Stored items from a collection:
######

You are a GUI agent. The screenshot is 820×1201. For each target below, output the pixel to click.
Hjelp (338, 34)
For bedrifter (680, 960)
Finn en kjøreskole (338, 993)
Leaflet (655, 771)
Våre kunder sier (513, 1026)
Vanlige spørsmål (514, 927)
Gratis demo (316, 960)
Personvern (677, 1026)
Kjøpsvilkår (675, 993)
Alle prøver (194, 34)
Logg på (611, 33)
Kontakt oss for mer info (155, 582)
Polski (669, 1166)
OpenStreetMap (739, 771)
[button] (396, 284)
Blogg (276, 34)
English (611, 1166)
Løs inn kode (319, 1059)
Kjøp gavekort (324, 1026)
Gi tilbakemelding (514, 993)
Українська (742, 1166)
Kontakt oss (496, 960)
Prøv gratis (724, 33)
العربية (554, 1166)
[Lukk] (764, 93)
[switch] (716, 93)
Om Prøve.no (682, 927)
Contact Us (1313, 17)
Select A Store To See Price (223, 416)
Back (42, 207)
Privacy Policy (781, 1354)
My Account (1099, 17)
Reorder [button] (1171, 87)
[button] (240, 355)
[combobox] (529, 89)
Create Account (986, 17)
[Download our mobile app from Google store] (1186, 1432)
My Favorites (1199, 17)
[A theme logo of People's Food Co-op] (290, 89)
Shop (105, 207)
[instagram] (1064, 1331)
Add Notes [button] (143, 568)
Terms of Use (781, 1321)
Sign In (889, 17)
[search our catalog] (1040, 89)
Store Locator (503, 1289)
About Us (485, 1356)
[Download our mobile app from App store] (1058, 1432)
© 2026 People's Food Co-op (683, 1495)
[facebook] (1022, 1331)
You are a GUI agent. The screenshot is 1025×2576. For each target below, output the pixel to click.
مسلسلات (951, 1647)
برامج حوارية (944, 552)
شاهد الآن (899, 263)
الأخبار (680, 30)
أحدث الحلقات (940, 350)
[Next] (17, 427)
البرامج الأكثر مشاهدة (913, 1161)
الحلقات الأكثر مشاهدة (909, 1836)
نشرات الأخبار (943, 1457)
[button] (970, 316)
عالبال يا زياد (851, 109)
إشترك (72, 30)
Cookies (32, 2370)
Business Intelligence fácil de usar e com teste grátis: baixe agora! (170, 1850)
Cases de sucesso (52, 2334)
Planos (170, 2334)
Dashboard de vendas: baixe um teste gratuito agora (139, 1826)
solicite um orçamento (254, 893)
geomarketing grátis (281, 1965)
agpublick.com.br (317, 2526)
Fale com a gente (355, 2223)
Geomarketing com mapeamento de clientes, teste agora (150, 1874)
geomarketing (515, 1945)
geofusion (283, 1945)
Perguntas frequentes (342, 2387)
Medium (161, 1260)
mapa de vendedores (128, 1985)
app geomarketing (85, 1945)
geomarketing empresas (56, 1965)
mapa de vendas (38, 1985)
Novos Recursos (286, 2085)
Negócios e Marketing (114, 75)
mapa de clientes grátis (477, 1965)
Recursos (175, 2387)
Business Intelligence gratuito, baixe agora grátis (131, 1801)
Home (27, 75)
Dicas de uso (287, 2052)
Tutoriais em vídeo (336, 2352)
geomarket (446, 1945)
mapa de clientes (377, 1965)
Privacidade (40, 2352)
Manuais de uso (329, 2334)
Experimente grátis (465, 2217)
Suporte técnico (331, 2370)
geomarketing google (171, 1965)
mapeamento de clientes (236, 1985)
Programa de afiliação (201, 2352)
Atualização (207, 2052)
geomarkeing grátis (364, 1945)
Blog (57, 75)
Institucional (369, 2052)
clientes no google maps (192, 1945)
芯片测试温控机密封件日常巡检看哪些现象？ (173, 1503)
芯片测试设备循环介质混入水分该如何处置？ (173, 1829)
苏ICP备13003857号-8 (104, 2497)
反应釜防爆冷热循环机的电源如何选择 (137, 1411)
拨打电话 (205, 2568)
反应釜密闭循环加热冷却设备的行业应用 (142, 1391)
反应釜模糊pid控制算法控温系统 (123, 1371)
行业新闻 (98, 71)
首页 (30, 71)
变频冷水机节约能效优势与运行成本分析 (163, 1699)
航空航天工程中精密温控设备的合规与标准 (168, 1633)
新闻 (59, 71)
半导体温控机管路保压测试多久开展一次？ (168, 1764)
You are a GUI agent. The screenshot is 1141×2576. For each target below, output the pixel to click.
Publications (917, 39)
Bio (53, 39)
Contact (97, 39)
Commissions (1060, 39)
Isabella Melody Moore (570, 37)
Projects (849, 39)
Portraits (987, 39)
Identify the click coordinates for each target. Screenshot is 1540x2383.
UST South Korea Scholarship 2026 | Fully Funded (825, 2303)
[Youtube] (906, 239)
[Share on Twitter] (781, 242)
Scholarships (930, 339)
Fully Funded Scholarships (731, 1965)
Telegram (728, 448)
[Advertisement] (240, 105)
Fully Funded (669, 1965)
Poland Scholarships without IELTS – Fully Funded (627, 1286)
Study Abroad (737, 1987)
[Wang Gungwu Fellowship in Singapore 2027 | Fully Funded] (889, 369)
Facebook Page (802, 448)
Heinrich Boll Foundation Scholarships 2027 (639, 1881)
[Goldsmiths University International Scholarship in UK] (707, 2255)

######

> _WORK ITEM_:
The entries above hold the needed span. Transcribe exactly the lines from the one with "Terms of Use (781, 1321)" to the one with "Perguntas frequentes (342, 2387)", both included.

> _ANSWER TO THE PROBLEM_:
Terms of Use (781, 1321)
Sign In (889, 17)
[search our catalog] (1040, 89)
Store Locator (503, 1289)
About Us (485, 1356)
[Download our mobile app from App store] (1058, 1432)
© 2026 People's Food Co-op (683, 1495)
[facebook] (1022, 1331)
You are a GUI agent. The screenshot is 1025×2576. For each target below, output the pixel to click.
مسلسلات (951, 1647)
برامج حوارية (944, 552)
شاهد الآن (899, 263)
الأخبار (680, 30)
أحدث الحلقات (940, 350)
[Next] (17, 427)
البرامج الأكثر مشاهدة (913, 1161)
الحلقات الأكثر مشاهدة (909, 1836)
نشرات الأخبار (943, 1457)
[button] (970, 316)
عالبال يا زياد (851, 109)
إشترك (72, 30)
Cookies (32, 2370)
Business Intelligence fácil de usar e com teste grátis: baixe agora! (170, 1850)
Cases de sucesso (52, 2334)
Planos (170, 2334)
Dashboard de vendas: baixe um teste gratuito agora (139, 1826)
solicite um orçamento (254, 893)
geomarketing grátis (281, 1965)
agpublick.com.br (317, 2526)
Fale com a gente (355, 2223)
Geomarketing com mapeamento de clientes, teste agora (150, 1874)
geomarketing (515, 1945)
geofusion (283, 1945)
Perguntas frequentes (342, 2387)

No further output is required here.